EXAMPLE 1 isolation of Lactobacillus mucilaginosus CYQ09
In this example, a novel strain of Lactobacillus fermentum was isolated from fresh feces derived from healthy adults in Guangzhou, guangdong, and identified as Lactobacillus fermentum CYQ09 by using morphological, cultural, physiological and biochemical characteristics and genetic characteristics 16SrDNA, and deposited at the microorganism strain collection in Guangdong, 4 th month 1 of 2022, at a accession number of GDMCC 62346 under the classification designation Limosilactobacillus fermentum CYQ09, 100 Guangdong, first, and Guangzhou.
In this example, after collecting fresh feces from healthy adults in Guangzhou city in Guangdong, the solid-to-liquid ratio was 1:1000 (g/mL) ratio to fresh feces, PBS buffer was added for dilution. And 5 mu L of the diluted fresh fecal sample is inoculated into an MRS culture medium, anaerobic culture is carried out for 48 hours at the constant temperature of 37 ℃, and then single colony is selected and inoculated into the MRS liquid culture medium for enrichment culture.

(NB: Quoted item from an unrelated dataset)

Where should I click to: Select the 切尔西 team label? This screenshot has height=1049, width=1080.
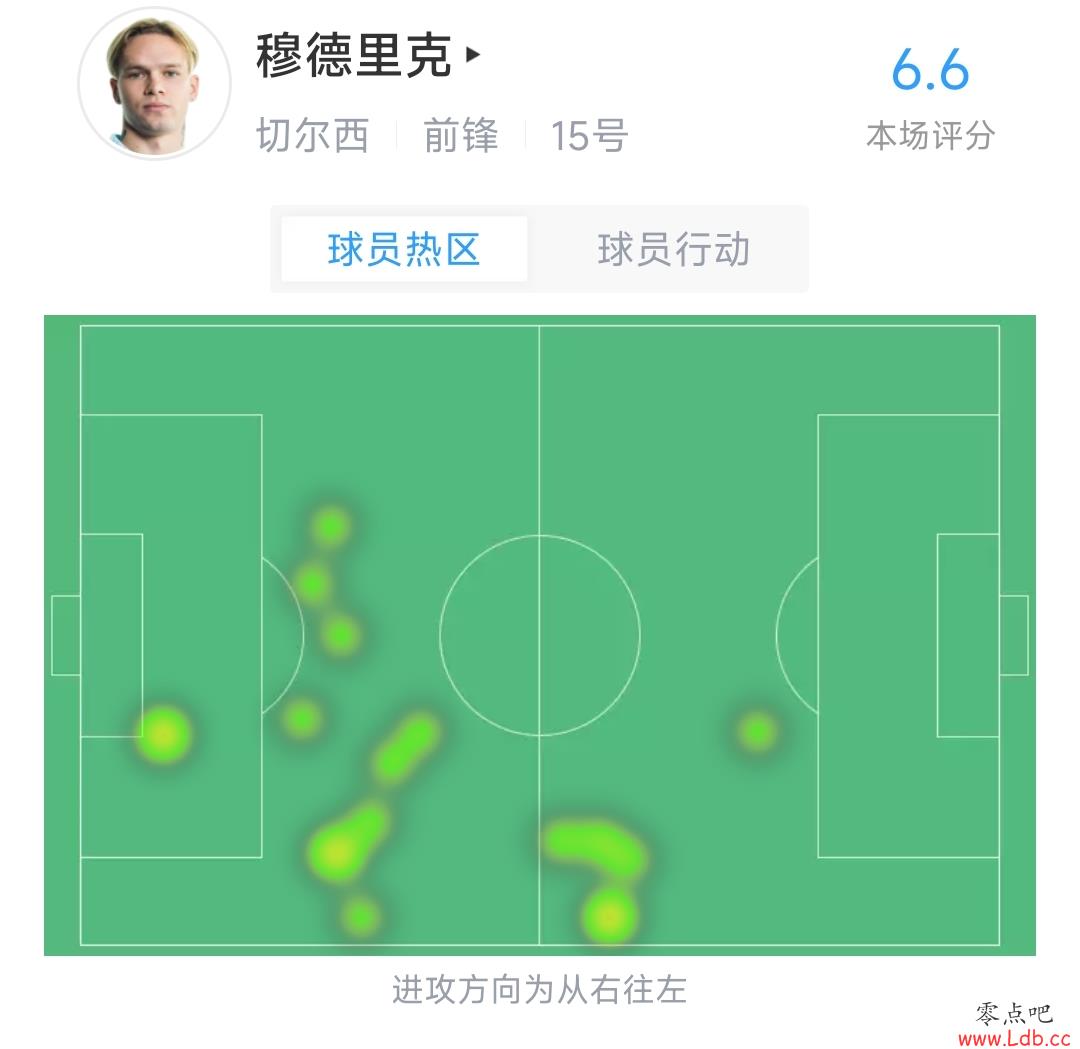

Wherein, the formula of the MRS culture medium involved in the culture process is as follows: 10g of peptone, 5g of yeast extract, 10g of beef extract, 20g of glucose, 5g of sodium acetate, 2g of diammonium citrate, 1mL of Tween 80, 0.58g of magnesium sulfate, 0.05g of manganese sulfate, 2g of dipotassium hydrogen phosphate, 15-17 g of agar and 1000mL of water, and regulating the pH to 6.12-6.2.
The morphological characteristics of lactobacillus mucilaginosus CYQ09 obtained after the separation and culture in this example are as follows:
(1) Colony characterization
In this example, lactobacillus mucilaginosus CYQ09 obtained by separation and culture was streaked on a plate, and cultured anaerobically at a constant temperature of 37℃for 48 hours, and the colony morphology is shown in FIG. 1. As shown in FIG. 1, the Lactobacillus mucilaginosus CYQ09 has good growth state, and the colony is milky white, round, convex and neat in edge.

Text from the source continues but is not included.